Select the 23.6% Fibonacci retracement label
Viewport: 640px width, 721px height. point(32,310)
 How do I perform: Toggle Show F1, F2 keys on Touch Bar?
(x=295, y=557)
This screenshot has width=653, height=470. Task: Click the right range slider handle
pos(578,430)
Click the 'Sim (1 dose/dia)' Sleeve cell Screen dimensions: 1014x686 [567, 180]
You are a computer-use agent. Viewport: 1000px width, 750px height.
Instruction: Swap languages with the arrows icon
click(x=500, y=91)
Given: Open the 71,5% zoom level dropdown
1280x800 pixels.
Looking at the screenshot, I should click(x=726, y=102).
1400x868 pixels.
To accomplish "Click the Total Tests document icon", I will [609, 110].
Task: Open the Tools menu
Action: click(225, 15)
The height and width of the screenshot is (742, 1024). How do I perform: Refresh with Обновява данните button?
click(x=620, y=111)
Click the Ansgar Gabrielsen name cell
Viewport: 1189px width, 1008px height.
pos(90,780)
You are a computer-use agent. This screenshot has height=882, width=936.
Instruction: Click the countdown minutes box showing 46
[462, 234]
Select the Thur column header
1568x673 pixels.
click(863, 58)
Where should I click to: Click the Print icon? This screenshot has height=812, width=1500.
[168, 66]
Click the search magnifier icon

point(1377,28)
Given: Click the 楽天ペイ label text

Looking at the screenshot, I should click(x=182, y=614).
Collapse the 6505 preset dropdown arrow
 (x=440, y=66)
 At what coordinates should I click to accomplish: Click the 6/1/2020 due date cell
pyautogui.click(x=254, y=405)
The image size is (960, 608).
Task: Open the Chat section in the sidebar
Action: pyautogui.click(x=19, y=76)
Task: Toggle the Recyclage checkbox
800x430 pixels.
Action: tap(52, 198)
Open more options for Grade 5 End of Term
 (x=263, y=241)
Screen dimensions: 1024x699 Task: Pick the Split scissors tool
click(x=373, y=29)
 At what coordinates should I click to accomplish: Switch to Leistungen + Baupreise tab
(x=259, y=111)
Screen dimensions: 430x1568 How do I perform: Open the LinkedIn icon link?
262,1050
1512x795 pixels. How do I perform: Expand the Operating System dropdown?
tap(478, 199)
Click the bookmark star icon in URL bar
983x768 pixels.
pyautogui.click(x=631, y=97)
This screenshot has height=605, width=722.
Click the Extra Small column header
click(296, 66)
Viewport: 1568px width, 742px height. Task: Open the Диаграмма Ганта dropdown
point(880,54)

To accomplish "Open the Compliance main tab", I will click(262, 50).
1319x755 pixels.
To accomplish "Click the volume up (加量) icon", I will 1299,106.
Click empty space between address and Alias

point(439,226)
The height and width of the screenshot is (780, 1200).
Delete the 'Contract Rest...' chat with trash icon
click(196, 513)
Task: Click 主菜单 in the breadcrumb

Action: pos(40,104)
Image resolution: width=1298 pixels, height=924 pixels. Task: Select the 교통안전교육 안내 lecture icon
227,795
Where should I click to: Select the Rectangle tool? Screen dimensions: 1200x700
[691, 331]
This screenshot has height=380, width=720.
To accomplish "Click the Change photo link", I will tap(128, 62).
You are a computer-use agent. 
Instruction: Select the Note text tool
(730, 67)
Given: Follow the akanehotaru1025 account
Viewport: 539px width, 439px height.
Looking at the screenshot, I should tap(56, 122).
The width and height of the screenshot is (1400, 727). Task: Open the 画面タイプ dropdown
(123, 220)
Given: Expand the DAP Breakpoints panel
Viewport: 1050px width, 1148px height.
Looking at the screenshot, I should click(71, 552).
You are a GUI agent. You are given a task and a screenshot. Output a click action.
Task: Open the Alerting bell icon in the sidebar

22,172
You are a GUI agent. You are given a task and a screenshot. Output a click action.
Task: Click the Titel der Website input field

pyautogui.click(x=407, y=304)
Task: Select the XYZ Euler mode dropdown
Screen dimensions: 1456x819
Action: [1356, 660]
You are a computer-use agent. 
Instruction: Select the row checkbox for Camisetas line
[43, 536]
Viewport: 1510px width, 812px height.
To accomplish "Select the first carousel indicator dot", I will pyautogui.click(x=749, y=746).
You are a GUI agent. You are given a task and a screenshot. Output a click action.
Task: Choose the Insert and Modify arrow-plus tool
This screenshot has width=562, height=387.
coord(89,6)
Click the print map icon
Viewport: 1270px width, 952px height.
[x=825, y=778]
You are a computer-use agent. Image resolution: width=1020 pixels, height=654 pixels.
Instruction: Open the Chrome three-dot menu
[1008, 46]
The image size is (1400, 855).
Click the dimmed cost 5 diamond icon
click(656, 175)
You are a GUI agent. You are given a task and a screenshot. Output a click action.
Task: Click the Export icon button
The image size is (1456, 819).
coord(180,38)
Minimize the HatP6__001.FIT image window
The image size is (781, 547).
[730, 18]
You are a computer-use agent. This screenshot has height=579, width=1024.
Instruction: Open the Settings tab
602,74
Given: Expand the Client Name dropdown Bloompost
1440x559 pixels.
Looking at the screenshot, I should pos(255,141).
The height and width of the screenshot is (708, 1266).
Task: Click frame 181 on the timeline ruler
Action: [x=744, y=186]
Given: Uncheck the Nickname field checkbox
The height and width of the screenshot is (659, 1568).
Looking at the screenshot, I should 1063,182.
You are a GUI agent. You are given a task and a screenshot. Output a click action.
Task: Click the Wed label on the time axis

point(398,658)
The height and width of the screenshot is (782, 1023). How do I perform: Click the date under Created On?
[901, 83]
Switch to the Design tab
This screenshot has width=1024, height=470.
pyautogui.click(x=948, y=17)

» DIRECTIONS FOR THIS TASK
Reproduce all of the items above word for word, keeping every line the same.

» SOLUTION TO THIS EXERCISE
Select the 23.6% Fibonacci retracement label
Viewport: 640px width, 721px height. point(32,310)
 How do I perform: Toggle Show F1, F2 keys on Touch Bar?
(x=295, y=557)
This screenshot has width=653, height=470. Task: Click the right range slider handle
pos(578,430)
Click the 'Sim (1 dose/dia)' Sleeve cell Screen dimensions: 1014x686 [567, 180]
You are a computer-use agent. Viewport: 1000px width, 750px height.
Instruction: Swap languages with the arrows icon
click(x=500, y=91)
Given: Open the 71,5% zoom level dropdown
1280x800 pixels.
Looking at the screenshot, I should click(x=726, y=102).
1400x868 pixels.
To accomplish "Click the Total Tests document icon", I will [609, 110].
Task: Open the Tools menu
Action: click(225, 15)
The height and width of the screenshot is (742, 1024). How do I perform: Refresh with Обновява данните button?
click(x=620, y=111)
Click the Ansgar Gabrielsen name cell
Viewport: 1189px width, 1008px height.
pos(90,780)
You are a computer-use agent. This screenshot has height=882, width=936.
Instruction: Click the countdown minutes box showing 46
[462, 234]
Select the Thur column header
1568x673 pixels.
click(863, 58)
Where should I click to: Click the Print icon? This screenshot has height=812, width=1500.
[168, 66]
Click the search magnifier icon

point(1377,28)
Given: Click the 楽天ペイ label text

Looking at the screenshot, I should click(x=182, y=614).
Collapse the 6505 preset dropdown arrow
 (x=440, y=66)
 At what coordinates should I click to accomplish: Click the 6/1/2020 due date cell
pyautogui.click(x=254, y=405)
The image size is (960, 608).
Task: Open the Chat section in the sidebar
Action: pyautogui.click(x=19, y=76)
Task: Toggle the Recyclage checkbox
800x430 pixels.
Action: tap(52, 198)
Open more options for Grade 5 End of Term
 (x=263, y=241)
Screen dimensions: 1024x699 Task: Pick the Split scissors tool
click(x=373, y=29)
 At what coordinates should I click to accomplish: Switch to Leistungen + Baupreise tab
(x=259, y=111)
Screen dimensions: 430x1568 How do I perform: Open the LinkedIn icon link?
262,1050
1512x795 pixels. How do I perform: Expand the Operating System dropdown?
tap(478, 199)
Click the bookmark star icon in URL bar
983x768 pixels.
pyautogui.click(x=631, y=97)
This screenshot has height=605, width=722.
Click the Extra Small column header
click(296, 66)
Viewport: 1568px width, 742px height. Task: Open the Диаграмма Ганта dropdown
point(880,54)

To accomplish "Open the Compliance main tab", I will click(262, 50).
1319x755 pixels.
To accomplish "Click the volume up (加量) icon", I will 1299,106.
Click empty space between address and Alias

point(439,226)
The height and width of the screenshot is (780, 1200).
Delete the 'Contract Rest...' chat with trash icon
click(196, 513)
Task: Click 主菜单 in the breadcrumb

Action: pos(40,104)
Image resolution: width=1298 pixels, height=924 pixels. Task: Select the 교통안전교육 안내 lecture icon
227,795
Where should I click to: Select the Rectangle tool? Screen dimensions: 1200x700
[691, 331]
This screenshot has height=380, width=720.
To accomplish "Click the Change photo link", I will tap(128, 62).
You are a computer-use agent. 
Instruction: Select the Note text tool
(730, 67)
Given: Follow the akanehotaru1025 account
Viewport: 539px width, 439px height.
Looking at the screenshot, I should tap(56, 122).
The width and height of the screenshot is (1400, 727). Task: Open the 画面タイプ dropdown
(123, 220)
Given: Expand the DAP Breakpoints panel
Viewport: 1050px width, 1148px height.
Looking at the screenshot, I should click(71, 552).
You are a GUI agent. You are given a task and a screenshot. Output a click action.
Task: Open the Alerting bell icon in the sidebar

22,172
You are a GUI agent. You are given a task and a screenshot. Output a click action.
Task: Click the Titel der Website input field

pyautogui.click(x=407, y=304)
Task: Select the XYZ Euler mode dropdown
Screen dimensions: 1456x819
Action: [1356, 660]
You are a computer-use agent. 
Instruction: Select the row checkbox for Camisetas line
[43, 536]
Viewport: 1510px width, 812px height.
To accomplish "Select the first carousel indicator dot", I will pyautogui.click(x=749, y=746).
You are a GUI agent. You are given a task and a screenshot. Output a click action.
Task: Choose the Insert and Modify arrow-plus tool
This screenshot has width=562, height=387.
coord(89,6)
Click the print map icon
Viewport: 1270px width, 952px height.
[x=825, y=778]
You are a computer-use agent. Image resolution: width=1020 pixels, height=654 pixels.
Instruction: Open the Chrome three-dot menu
[1008, 46]
The image size is (1400, 855).
Click the dimmed cost 5 diamond icon
click(656, 175)
You are a GUI agent. You are given a task and a screenshot. Output a click action.
Task: Click the Export icon button
The image size is (1456, 819).
coord(180,38)
Minimize the HatP6__001.FIT image window
The image size is (781, 547).
[730, 18]
You are a computer-use agent. This screenshot has height=579, width=1024.
Instruction: Open the Settings tab
602,74
Given: Expand the Client Name dropdown Bloompost
1440x559 pixels.
Looking at the screenshot, I should pos(255,141).
The height and width of the screenshot is (708, 1266).
Task: Click frame 181 on the timeline ruler
Action: [x=744, y=186]
Given: Uncheck the Nickname field checkbox
The height and width of the screenshot is (659, 1568).
Looking at the screenshot, I should 1063,182.
You are a GUI agent. You are given a task and a screenshot. Output a click action.
Task: Click the Wed label on the time axis

point(398,658)
The height and width of the screenshot is (782, 1023). How do I perform: Click the date under Created On?
[901, 83]
Switch to the Design tab
This screenshot has width=1024, height=470.
pyautogui.click(x=948, y=17)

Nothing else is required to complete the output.